TRY IT: Below are entries; output exactly the lines from the one with "The height and width of the screenshot is (860, 962)." to the one with "Image resolution: width=1090", both included, and nothing else.

[PROVIDED MATERIAL Boundary: Start]

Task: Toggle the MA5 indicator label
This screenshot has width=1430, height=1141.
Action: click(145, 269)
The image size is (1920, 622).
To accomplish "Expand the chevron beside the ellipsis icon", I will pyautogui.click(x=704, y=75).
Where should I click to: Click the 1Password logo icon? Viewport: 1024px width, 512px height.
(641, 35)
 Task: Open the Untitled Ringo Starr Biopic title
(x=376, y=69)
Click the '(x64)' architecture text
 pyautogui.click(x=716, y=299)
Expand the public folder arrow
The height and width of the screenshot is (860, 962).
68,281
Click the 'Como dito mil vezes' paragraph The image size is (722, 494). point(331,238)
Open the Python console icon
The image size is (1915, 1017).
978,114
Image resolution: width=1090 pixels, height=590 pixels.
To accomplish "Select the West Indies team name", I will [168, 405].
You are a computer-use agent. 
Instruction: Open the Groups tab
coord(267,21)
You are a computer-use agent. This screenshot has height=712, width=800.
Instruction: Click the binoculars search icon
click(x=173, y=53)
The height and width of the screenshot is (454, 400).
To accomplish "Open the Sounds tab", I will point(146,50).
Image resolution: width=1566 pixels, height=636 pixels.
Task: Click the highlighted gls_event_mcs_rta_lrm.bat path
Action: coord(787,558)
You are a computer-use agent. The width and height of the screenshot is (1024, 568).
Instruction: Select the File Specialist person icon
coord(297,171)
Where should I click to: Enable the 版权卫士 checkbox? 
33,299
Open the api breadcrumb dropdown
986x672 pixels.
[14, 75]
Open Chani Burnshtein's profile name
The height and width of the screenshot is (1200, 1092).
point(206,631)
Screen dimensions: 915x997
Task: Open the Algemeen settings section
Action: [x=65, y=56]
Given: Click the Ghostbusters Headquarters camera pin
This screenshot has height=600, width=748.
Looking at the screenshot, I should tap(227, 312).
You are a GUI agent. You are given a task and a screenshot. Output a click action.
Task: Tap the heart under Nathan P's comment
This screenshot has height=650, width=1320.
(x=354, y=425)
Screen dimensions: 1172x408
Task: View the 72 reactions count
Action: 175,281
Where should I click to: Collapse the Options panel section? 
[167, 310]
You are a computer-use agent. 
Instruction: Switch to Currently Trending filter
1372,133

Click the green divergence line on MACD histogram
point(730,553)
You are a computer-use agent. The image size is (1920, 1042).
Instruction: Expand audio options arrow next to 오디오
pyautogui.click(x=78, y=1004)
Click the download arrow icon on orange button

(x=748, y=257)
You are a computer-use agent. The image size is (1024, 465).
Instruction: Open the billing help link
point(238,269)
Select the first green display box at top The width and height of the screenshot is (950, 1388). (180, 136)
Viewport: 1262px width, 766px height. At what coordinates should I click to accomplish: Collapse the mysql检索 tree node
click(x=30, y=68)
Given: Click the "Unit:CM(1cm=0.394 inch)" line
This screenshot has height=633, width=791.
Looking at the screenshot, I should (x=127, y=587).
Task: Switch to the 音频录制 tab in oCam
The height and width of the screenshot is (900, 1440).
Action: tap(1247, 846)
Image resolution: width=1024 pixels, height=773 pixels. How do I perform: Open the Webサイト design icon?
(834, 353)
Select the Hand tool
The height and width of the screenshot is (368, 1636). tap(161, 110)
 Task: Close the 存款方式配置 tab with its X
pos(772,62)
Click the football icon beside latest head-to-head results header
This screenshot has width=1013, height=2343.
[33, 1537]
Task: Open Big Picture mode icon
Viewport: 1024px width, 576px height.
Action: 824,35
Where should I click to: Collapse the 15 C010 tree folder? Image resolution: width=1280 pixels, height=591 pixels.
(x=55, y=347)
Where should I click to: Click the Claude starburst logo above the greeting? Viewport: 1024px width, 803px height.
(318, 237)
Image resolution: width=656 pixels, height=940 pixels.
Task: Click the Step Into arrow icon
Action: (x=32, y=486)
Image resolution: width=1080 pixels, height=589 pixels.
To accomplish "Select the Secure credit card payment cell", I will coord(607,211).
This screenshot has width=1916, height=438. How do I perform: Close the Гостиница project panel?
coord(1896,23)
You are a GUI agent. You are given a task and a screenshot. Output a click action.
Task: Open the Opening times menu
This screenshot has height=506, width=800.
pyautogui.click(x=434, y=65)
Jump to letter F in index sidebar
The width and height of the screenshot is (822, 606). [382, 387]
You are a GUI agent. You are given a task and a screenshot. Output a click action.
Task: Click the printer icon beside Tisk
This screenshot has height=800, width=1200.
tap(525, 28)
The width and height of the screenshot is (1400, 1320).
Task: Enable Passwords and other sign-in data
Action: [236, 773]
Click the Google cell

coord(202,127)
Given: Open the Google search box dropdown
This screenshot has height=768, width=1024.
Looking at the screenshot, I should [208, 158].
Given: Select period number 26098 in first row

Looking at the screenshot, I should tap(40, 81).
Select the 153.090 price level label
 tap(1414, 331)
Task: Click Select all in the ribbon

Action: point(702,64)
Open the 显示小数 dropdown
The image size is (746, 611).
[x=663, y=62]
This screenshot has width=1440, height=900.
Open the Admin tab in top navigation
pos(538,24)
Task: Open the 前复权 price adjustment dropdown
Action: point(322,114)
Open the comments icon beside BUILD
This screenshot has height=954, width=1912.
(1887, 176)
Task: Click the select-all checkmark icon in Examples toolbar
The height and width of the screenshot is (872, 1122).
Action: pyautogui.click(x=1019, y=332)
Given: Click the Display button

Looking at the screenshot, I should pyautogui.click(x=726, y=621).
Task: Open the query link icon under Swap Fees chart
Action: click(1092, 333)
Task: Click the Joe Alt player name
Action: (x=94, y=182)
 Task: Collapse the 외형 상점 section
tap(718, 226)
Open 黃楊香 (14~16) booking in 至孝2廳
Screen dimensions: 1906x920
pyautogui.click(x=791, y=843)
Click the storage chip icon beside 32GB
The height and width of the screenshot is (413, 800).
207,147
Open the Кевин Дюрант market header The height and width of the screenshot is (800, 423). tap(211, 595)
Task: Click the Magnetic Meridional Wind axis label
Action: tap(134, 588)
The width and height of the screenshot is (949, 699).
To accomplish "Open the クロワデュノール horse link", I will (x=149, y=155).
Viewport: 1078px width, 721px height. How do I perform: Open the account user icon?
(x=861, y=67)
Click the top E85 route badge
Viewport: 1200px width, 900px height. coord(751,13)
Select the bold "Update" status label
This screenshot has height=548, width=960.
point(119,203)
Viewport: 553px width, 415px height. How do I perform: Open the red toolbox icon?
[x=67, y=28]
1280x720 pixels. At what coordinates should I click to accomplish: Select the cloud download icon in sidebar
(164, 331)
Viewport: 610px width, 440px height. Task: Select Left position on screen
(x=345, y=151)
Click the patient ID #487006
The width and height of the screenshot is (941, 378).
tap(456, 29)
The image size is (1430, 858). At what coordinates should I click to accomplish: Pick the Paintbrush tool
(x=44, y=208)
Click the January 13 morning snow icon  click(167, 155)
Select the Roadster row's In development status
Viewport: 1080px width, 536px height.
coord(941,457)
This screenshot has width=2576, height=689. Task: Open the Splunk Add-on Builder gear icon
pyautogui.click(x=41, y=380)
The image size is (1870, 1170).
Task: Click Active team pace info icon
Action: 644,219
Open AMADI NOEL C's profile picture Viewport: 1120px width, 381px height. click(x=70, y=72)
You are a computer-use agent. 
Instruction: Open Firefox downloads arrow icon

[PROVIDED MATERIAL Boundary: End]

RESULT OF THIS TASK:
The height and width of the screenshot is (860, 962).
68,281
Click the 'Como dito mil vezes' paragraph The image size is (722, 494). point(331,238)
Open the Python console icon
The image size is (1915, 1017).
978,114
Image resolution: width=1090 pixels, height=590 pixels.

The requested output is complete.